1. A hose assembly, comprising: a hose body defining an inner passageway and comprising a central portion and first and second end portions, the central portion in a resiliently helical conformation, the first and second end portions extending from the central portion in first and second orientations, the first and second orientations substantially departing from the helical conformation of the central portion; and a fluid supply connection assembly attached to the hose body first end portion and comprising a female connector, the female connector with an interior surface defining a passageway, the female connector passageway in fluid communication with the hose body passageway, the female connector comprising a sliding member biased in a first position, said hose assembly detachable from a fluid source by moving the female connector sliding member to a second position.

2. The hose assembly of claim 1, further comprising a nozzle fitting attachable to the hose body second end portion.

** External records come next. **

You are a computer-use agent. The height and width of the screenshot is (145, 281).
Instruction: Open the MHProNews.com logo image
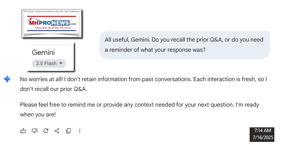coord(52,23)
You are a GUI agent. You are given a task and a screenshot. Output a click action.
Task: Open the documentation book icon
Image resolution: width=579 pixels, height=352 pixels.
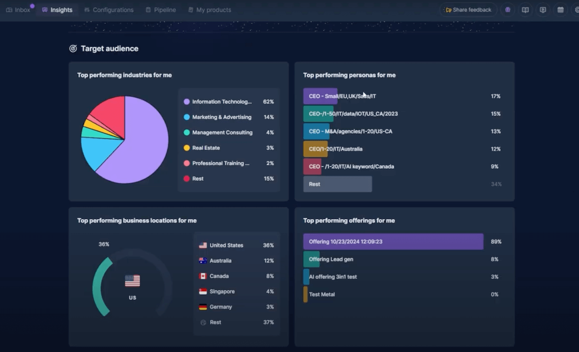click(525, 10)
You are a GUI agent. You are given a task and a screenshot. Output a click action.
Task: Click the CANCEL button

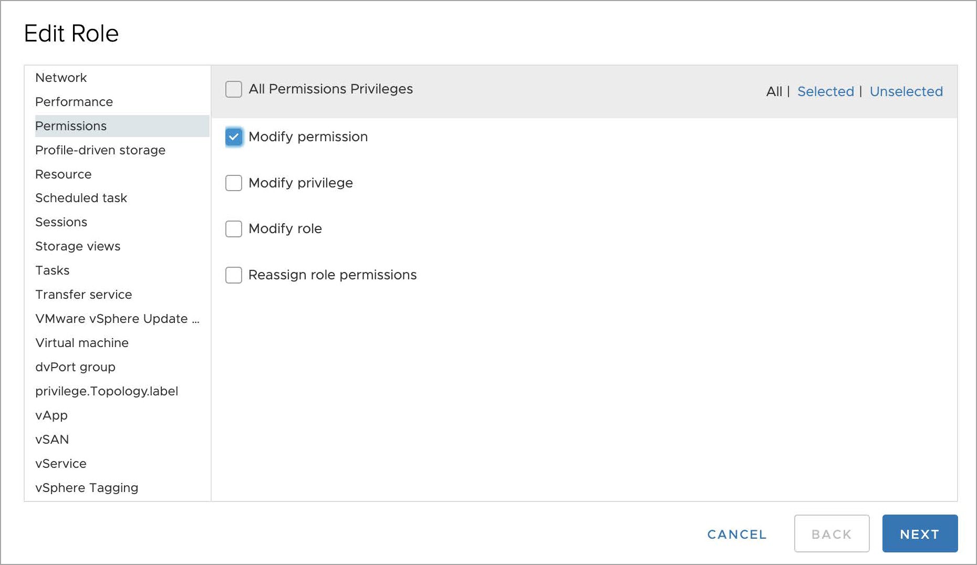pyautogui.click(x=736, y=534)
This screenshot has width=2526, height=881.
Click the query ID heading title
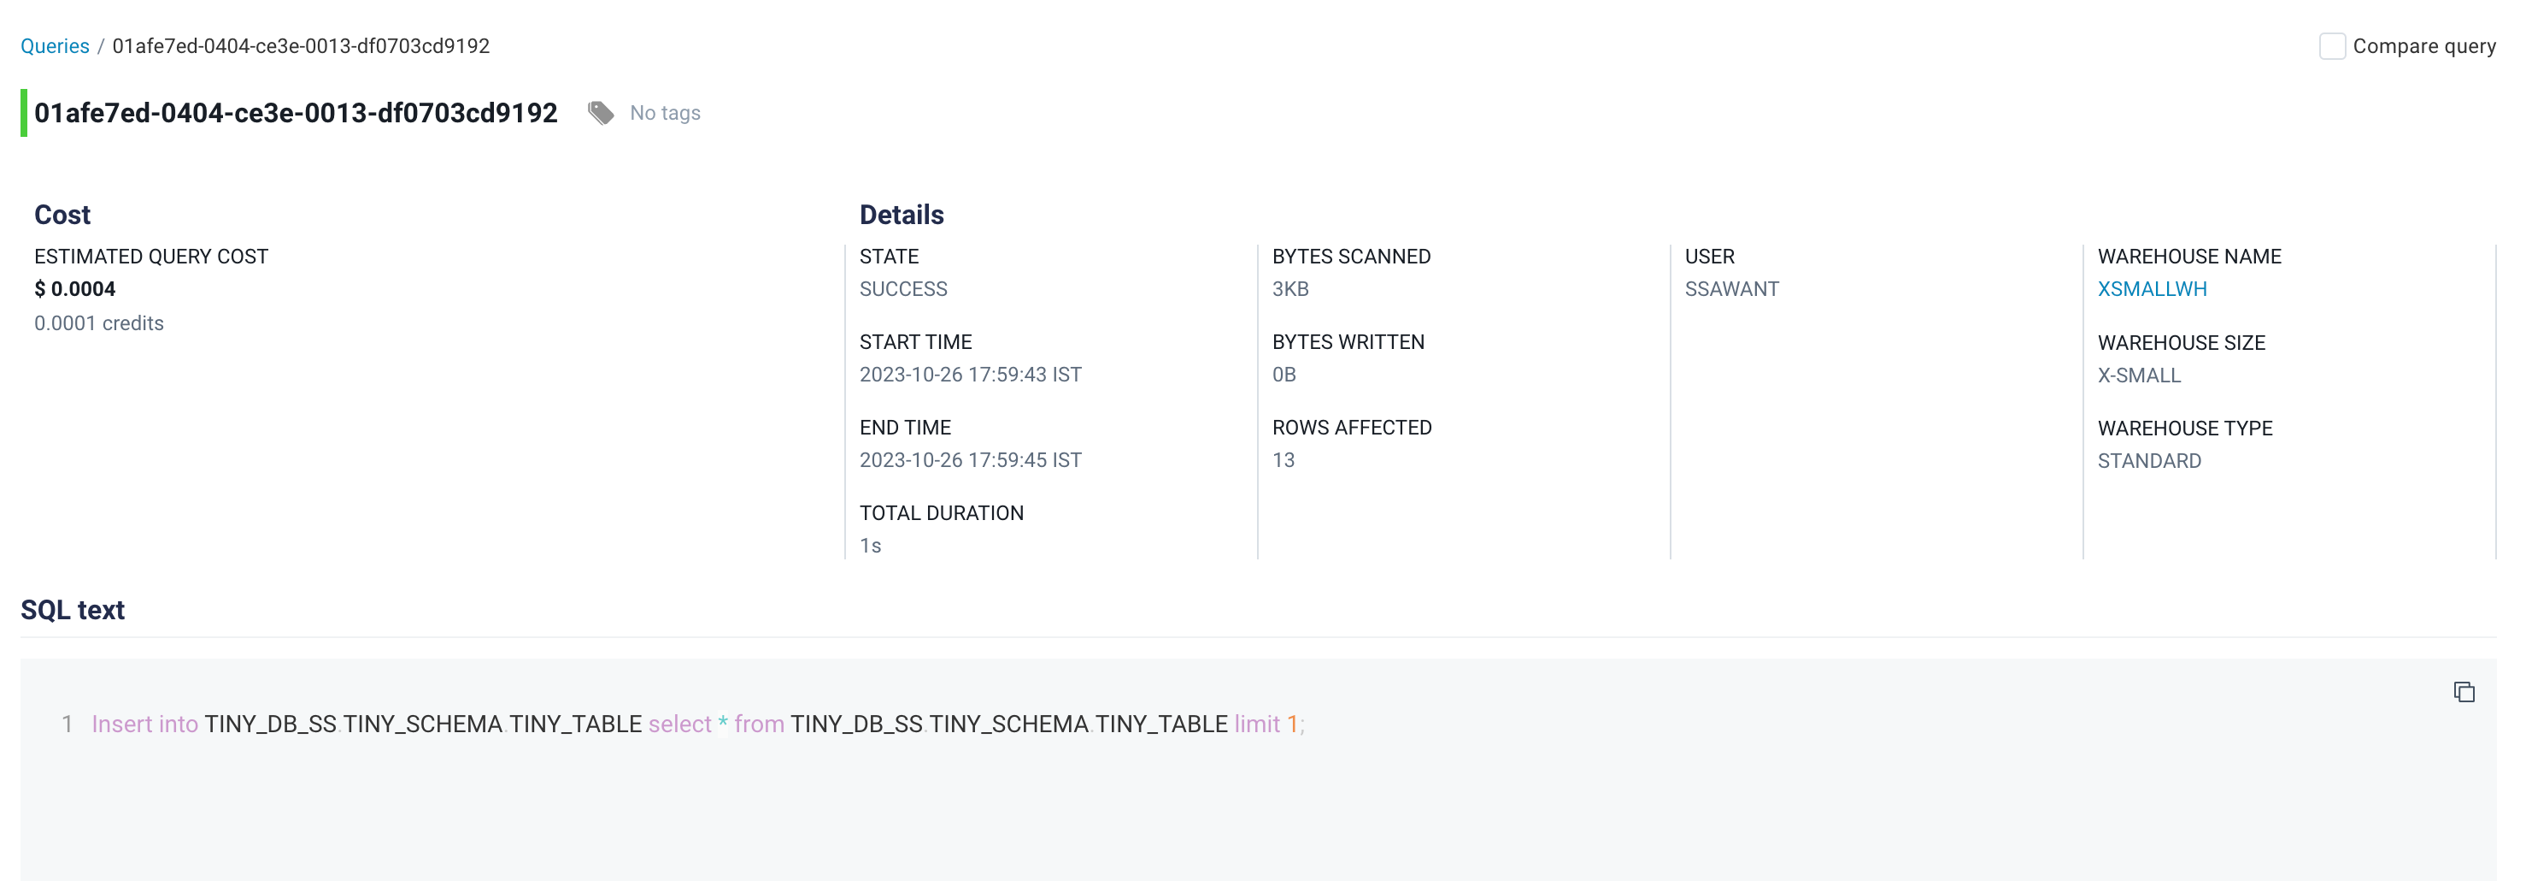coord(295,113)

3. The hose assembly of claim 2, the female connector sliding member defining adjoining first and second opening portions with respective first and second cross sectional dimensions, the first opening portion cross sectional dimension larger than the second opening cross sectional dimension.

4. The hose assembly of claim 3, the female connector sliding member second opening generally coaxially aligning with the female connector passageway when the female connector sliding member is in the second position.

5. The hose assembly of claim 4, the female connector sliding member first opening generally coaxially aligning with the female connector passageway when the female connector sliding member is in the first position.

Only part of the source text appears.